Бульвар Суворова — одна из красивейших и старинных улиц города. Бюст полководца стоял на ней. Прохожая женщина рассказывает, что Суворов часто приезжал в Херсон, жил здесь, ему здесь очень нравилось. «Мы его помним, любим! Жалко, что сняли его памятник», — говорит женщина и вздрагивает от взрыва очередного прилетевшего в город снаряда.
— О, гремят! Когда сняли? В ноябре, когда русские здесь были. Они все памятники сняли: [создателя Черноморского военного флота Григория] Потемкина, [адмирала Федора] Ушакова. Наши памятники, которые стояли много лет здесь. Не знаю, с какой целью. Или может быть, там очень много бронзы было на них, ценность какую-то представляли. Ну ничего! Мы все восстановим».
Впрочем, грусть по Суворову разделяют не все. Александр, житель Херсона, категоричен:
«Убрали Суворова, и слава богу! Пришли ЗСУ, и слава Украине, и слава нашим войскам! Вот, что будет!» Он показывает на украинскую надпись на постаменте памятника: «Мы Москву крестили, мы ее и отпоем».
Отъезд
Перед отъездом мы заходим в штаб к волонтерам. Настя сообщает о решении покинуть Херсон. Она с мамой и бабушкой решила на время уехать в Киев. Это единственная возможность дать им передохнуть от обстрелов и от бесконечного беспокойства за нее саму. Во время оккупации Настя и ее друзья вычисляли коллаборантов, сотрудничавших с оккупационной администрацией, составляли списки и передавали в Службу безопасности Украины.
В то самое страшное время она не покидала город. Хуже всего было во время референдума по присоединению Херсонской области к России, который оккупанты проводили с 23 по 27 сентября — жители города прибавляют к нему «псевдо».
Во время референдума многие жители Херсона изменили своему негласному правилу «не шастать» по городу после обеда — представители оккупантов ходили по квартирам с восьми утра и до трех-четырех дня.
«24 сентября к нам домой явились сотрудники Росгвардии, мы их отличали по черной форме, — рассказывает Настя. — Соседи написали, что у наших ворот стоит грузовик Урал, а у него российские автоматчики с овчаркой. Это были не обычные мобики. Тех мы называли “голые, босые, веселые”. А к нам на улицу в тот раз пожаловали сотрудники ФСБ. Они всегда были хорошо одеты».

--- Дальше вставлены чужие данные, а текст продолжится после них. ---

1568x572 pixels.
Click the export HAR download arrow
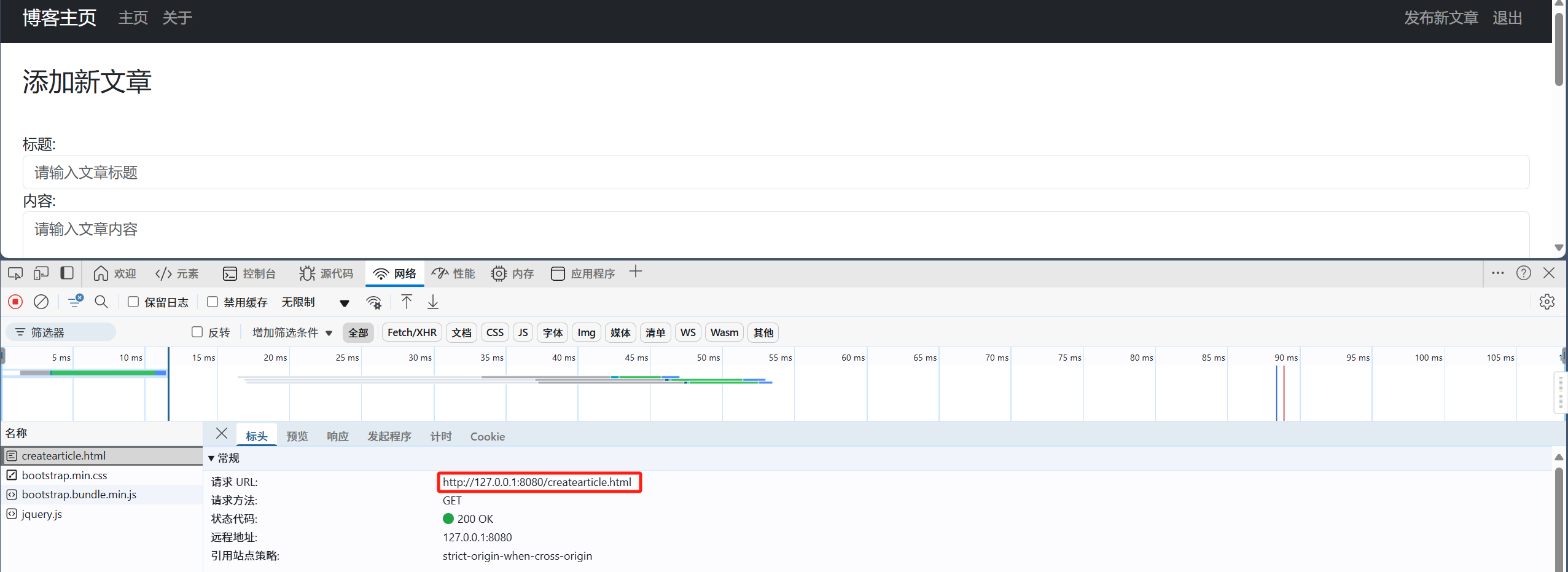click(433, 302)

В тот раз на калитке не сработал звонок, Настя отключила его на ночь. Нежданные гости ушли, решив, что дома никого нет.
На вокзале в Херсоне очередь на фильтрацию. Пассажиров проверяют несколько украинских полицейских в зале ожидания, на перрон можно пройти только через него. Проверяют паспорта, билеты, спрашивают о цели визита и о том, сколько времени провели в городе.

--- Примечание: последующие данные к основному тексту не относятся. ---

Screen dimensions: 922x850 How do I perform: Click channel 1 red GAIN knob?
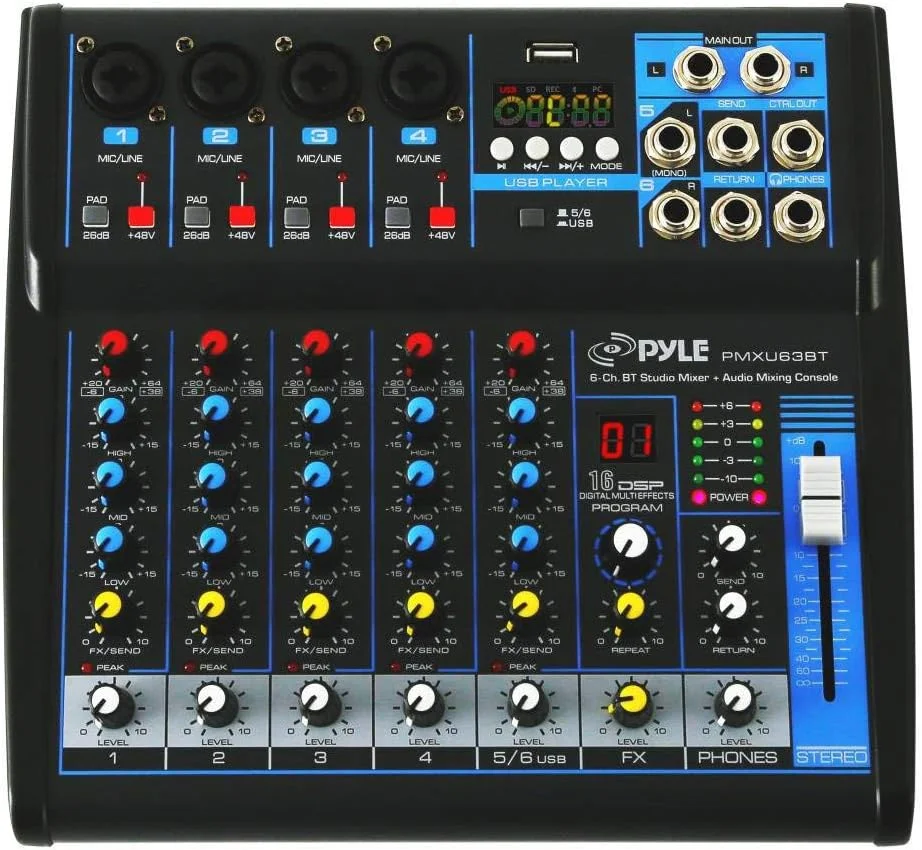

Киевский поезд стоит между двумя товарными составами, его не видно издалека. Это тоже мера безопасности. Вагоны заполнены меньше, чем на треть. Поезда из Киева приезжают, наоборот, почти полные. Жители города в основном возвращаются, а не покидают его, несмотря на опасность.
С перрона вновь хорошо виден рекламный щит над дорогой: «Родные, вы свободны!»